**WHAT IS BEING ASKED:**
Give the listing below again exactly, but without any of its pictures.

**DATA FOR PROCESSING:**
== Segment start ==

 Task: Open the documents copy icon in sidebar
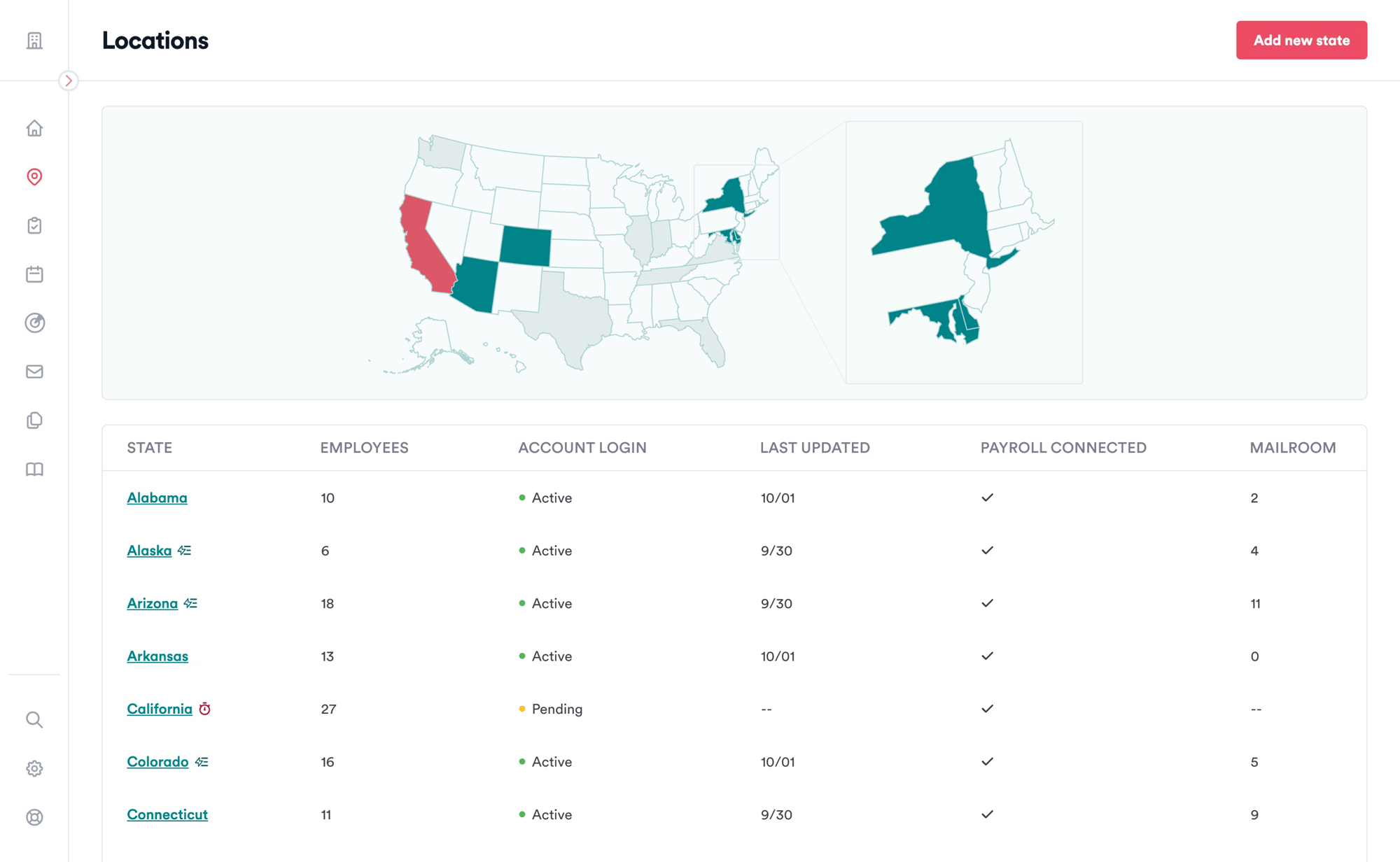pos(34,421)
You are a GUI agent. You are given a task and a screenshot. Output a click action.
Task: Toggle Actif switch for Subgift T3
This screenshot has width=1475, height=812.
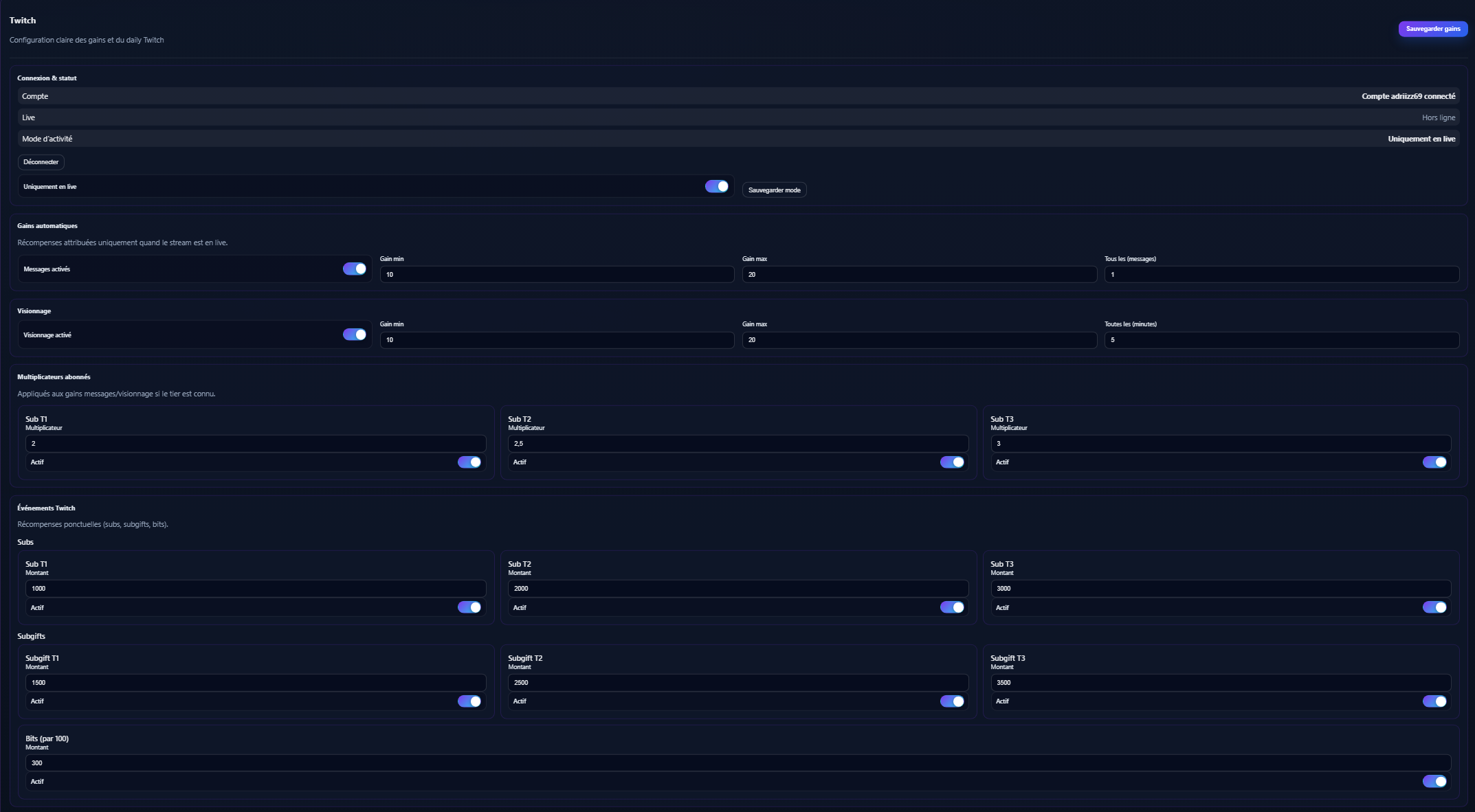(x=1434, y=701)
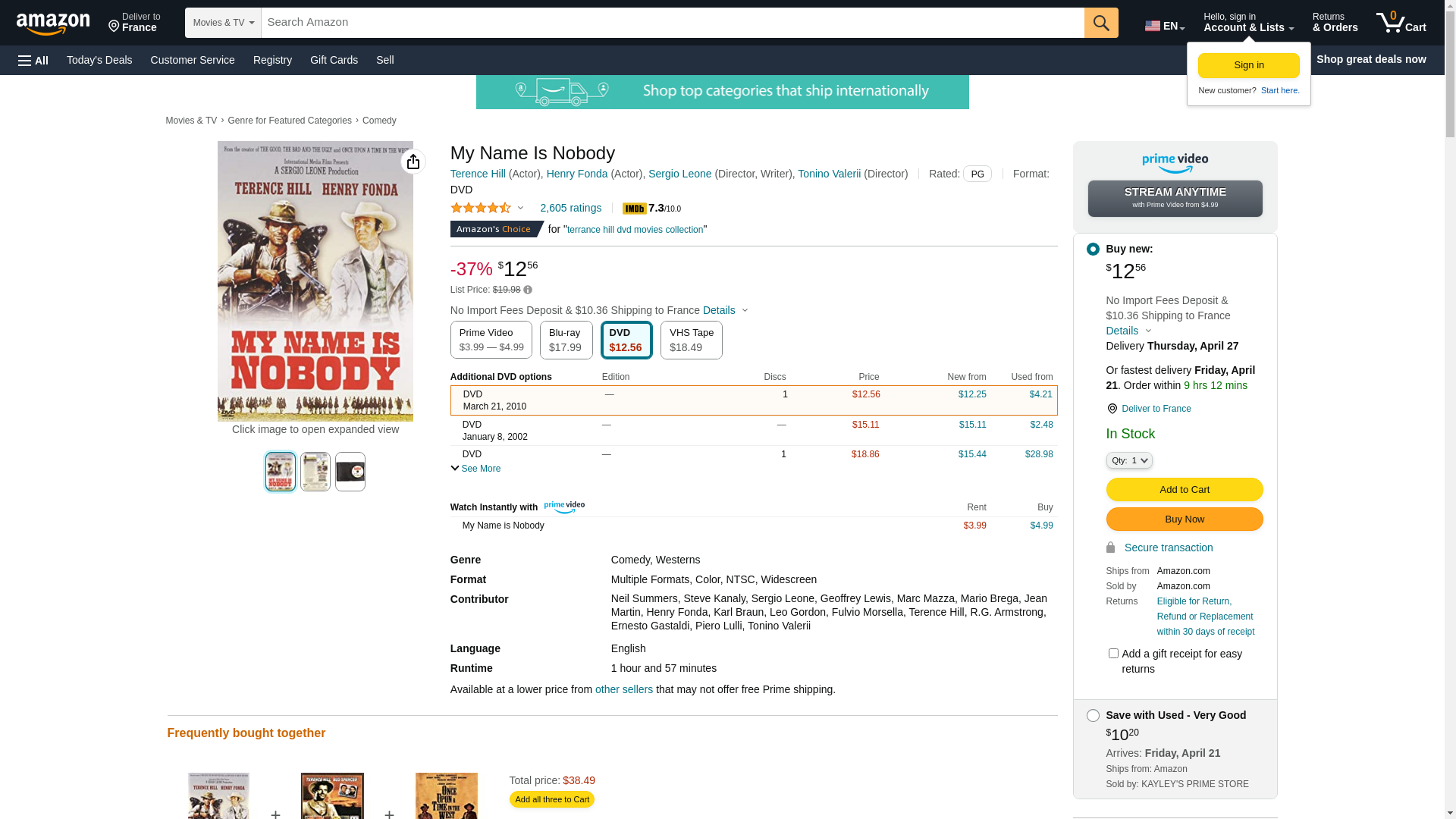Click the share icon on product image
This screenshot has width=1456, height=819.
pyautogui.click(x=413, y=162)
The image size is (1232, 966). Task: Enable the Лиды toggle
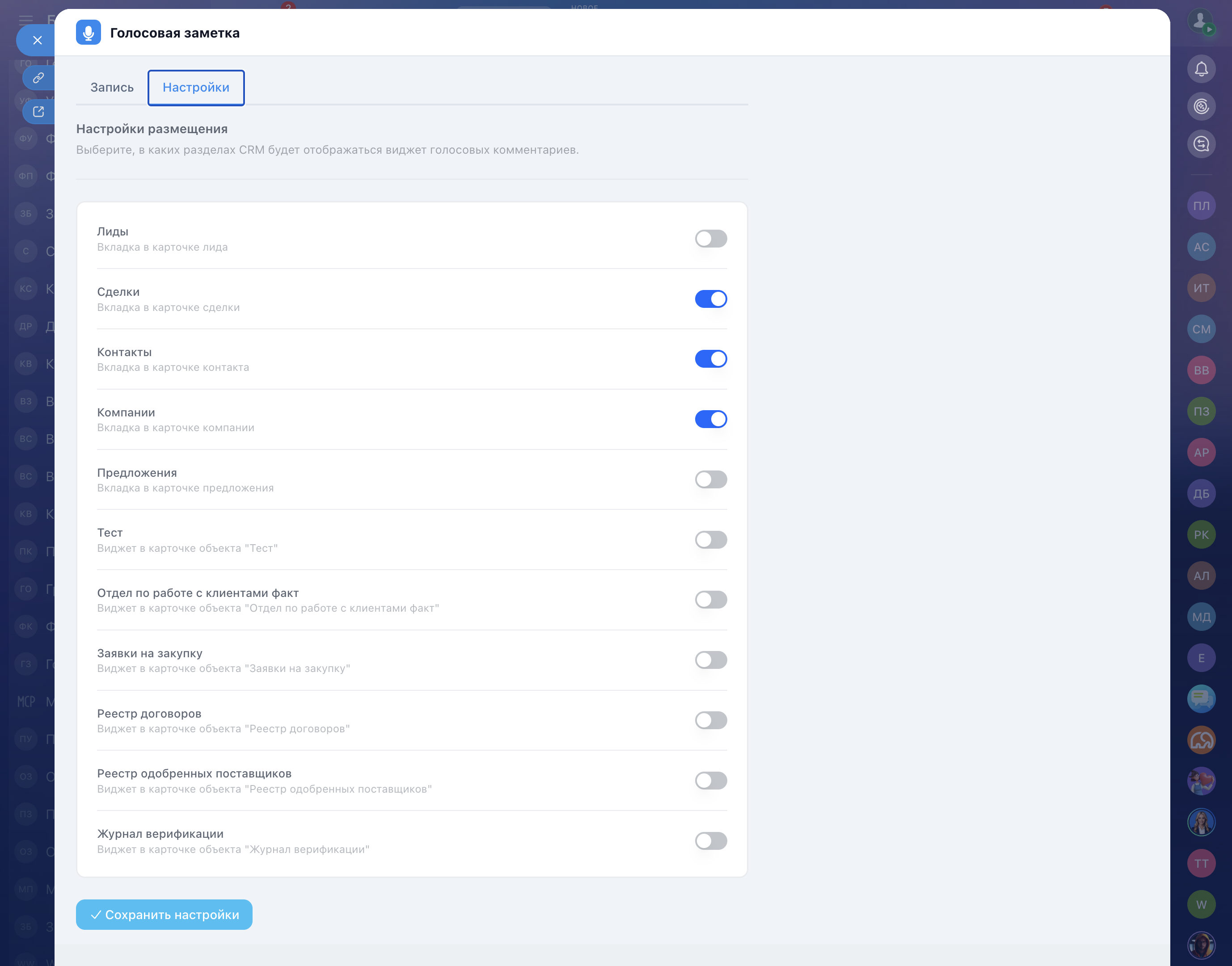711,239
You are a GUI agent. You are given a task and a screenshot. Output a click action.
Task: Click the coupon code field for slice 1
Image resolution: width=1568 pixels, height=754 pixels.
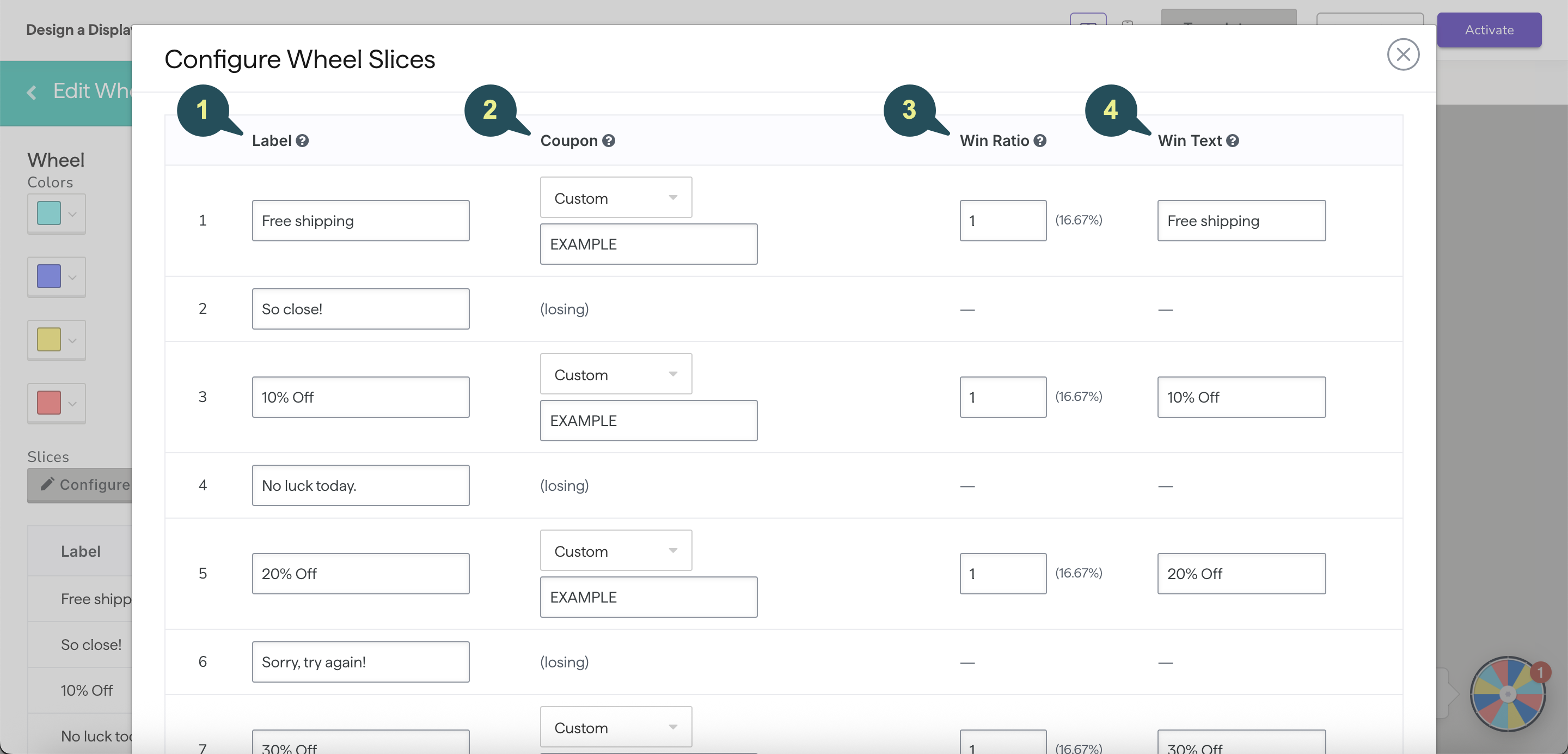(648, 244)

== Segment end ==

**ANSWER:**
 Task: Open the documents copy icon in sidebar
pos(34,421)
You are a GUI agent. You are given a task and a screenshot. Output a click action.
Task: Toggle Actif switch for Subgift T3
This screenshot has width=1475, height=812.
(x=1434, y=701)
Click the share icon on product image
This screenshot has width=1456, height=819.
pyautogui.click(x=413, y=162)
The image size is (1232, 966). Task: Enable the Лиды toggle
711,239
You are a GUI agent. You are given a task and a screenshot. Output a click action.
Task: Click the coupon code field for slice 1
Image resolution: width=1568 pixels, height=754 pixels.
(648, 244)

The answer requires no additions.